[TAP] Summary: data type for column metadata

Sun Apr 19 17:12:39 PDT 2009

To summarize, what is currently proposed for TAP metadata queries
are the following:

     o	VOSI interface returning registry XML for the full tableset
 	provided by the service.  The metadata for a single table or
 	a simple list of tables cannot be directly queried, and the
 	client must deal with a custom XML schema.  This is needed
 	for registry-based discovery.

     o	Null query returning a table (defaulting to VOTable format)
 	with no data rows.  A null query can result from any data
 	query which does not find any rows (which is not an error),
 	or can be forced by setting MAXREC=0.  This is simple
 	and uses the standard query mechanism, but returns only
 	basic VOTable-specific instance metadata for a single table.
 	Special support is however provided via the VOTable mechanisms
 	for things like GROUP which can be useful for associating
 	coordinate fields or grouping the fields of a data model.

     o	Tableset metadata queries via TAP_SCHEMA.  This allows the
 	tableset schema to be directly queried, rather than querying a
 	table instance, hence a richer set of metadata can be queried.
 	The standard query interface can be used to query table
 	metadata such as a list of tables or a list of the columns of
 	a table.  Individual TAP_SCHEMA tables may be queried which
 	is convenient for the client which does not normally want all
 	the metadata for the full tableset as with the VOSI interface
 	(although the param query as currently proposed does provide
 	a special mechanism for returning the full tableset metadata).

Both the ADQL and param query interfaces (if either or both are
supported by the service) can be used for either null queries
(MAXREC=0) or to query the TAP_SCHEMA.

Some examples (taking liberties with the HTTP formatting and ignoring
how we specify the query mode):

     QUERY="SELECT * FROM someTable"&MAXREC=0	# null query via ADQL
     FROM=someTable&MAXREC=0			# null query via param query

     QUERY="SELECT * FROM TAP_SCHEMA.tables"	# list tables via ADQL
 						# table columns via ADQL
     QUERY="SELECT * FROM TAP_SCHEMA.columns WHERE table_name=someTable"

     FROM=TAP_SCHEMA.tables			# list tables via param query
 						# table columns param query
     FROM=TAP_SCHEMA.columns&WHERE=table_name,someTable
     FROM=TAP_SCHEMA.tableset&FORMAT=xml		# registry/VOSI tableset

On Fri, 17 Apr 2009, Patrick Dowler wrote:
> On Friday 17 April 2009 08:15:14 Gerard wrote:
>> Hi Pat
>> A somewhat long comment again, just before the weekend.
>>
>>>> I like this list.  I think we also need to include a recommendation
>>>> (at
>>>> least) for how these should be mapped to VOTable types.  This is not
>>>> only for consistency in TAP responses, but also for describing a table
>>>> in the registry outside the context of TAP (e.g. describing the table
>>>> returned from an SIA query).  Does this seem reasonable?
>>>>     ADQL type      VOTable
>>>>     BOOLEAN        boolean
>>>>     SMALLINT       short
>>>>     REAL           float
>>>>     DOUBLE         double
>>>>     TIMESTAMP      char arraysize="*", (format?)
>>>>                     (or is it numeric?)
>> 
>> I personally think a mapping fro ADQL->VOTable should be mandated.

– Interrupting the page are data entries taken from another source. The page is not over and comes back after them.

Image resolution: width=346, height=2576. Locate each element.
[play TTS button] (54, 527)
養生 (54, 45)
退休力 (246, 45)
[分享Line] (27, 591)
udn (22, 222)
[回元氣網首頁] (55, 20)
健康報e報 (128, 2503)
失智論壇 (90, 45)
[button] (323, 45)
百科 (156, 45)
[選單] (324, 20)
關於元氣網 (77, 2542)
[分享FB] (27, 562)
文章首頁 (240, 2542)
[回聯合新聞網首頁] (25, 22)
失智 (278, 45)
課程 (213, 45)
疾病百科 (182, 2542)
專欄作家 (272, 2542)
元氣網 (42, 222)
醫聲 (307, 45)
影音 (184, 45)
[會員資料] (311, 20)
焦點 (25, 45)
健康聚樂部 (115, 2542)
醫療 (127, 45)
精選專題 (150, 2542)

But
>> it has to go both ways doesn't it?  If I upload a VOTable into
>> TAP_UPLOAD and write a query against it, I must be allowed some
>> expectation on the ADQL datatypes of the columns in the table that
>> was uploaded.  In particular I wonder whether we can insist that the
>> following two equivalent actions MUST have the same result:
>
> * PROPOSAL*
> 
> A specific mapping of ADQL <-> VOTable datatypes (+formats or
> something, TBD) will be mandated.

I like the proposal to use ADQL types in the TAP_SCHEMA for field
types, provided we define a standard mapping to VOTable types.
This provides additional needed information on table types in a
DBMS-independent fashion while also providing a clear mapping to
VOTable types.

I don't buy the arguments that we need to fully specify coordinate
systems in detail in the TAP_SCHEMA in order to do cross correlations.
Most spatial correlations will not be done using low level field
expressions in any case.  Rather, one will use higher level constructs
such as POS,SIZE or REGION in param query (for cone search, multiquery,
etc.), or the equivalent mechanisms in ADQL.  If the service implements
these it will know how to map spatial regions to the underlying table,
without the client having to sort out the details for every such table.
Often complex service-specific spatial indexes will be used, such as
HTM etc., and a higher level construct is needed to make effective
use of these.

In any case it we cannot assume that services would reliably provide
such detailed coordinate system metadata for every data table -
I would bet that most will not.  Even if they tried to do so there
might be several semantic types of coordinates in the table and the
client would not know which to use for correlations, without a detailed
(human) understanding of the table.

In the more complex cases a human will have to understand the data
they are dealing with and pose the query.  To support this and
avoid forcing the user to go to the literature for simpler queries,
we just need to provide basic coordinate system information in the
TAP_SCHEMA, such as could be provided by a single FRAME (or whatever)
attribute encoded as a string, based upon the STC data model (but
not necessarily the specified serializations).

> Further, we also mandate the
> mapping of column names <-> VOTable FIELD names (plain column name,
> not qualified with table/alias).  Anything less will make synchronous
> queries w/ upload basically impossible.

I agree that the VOTable field *name* should be used for table column
names.  ID has a more specialized usage within VOTable, being used
as part of the ID-REF construct.

 	- Doug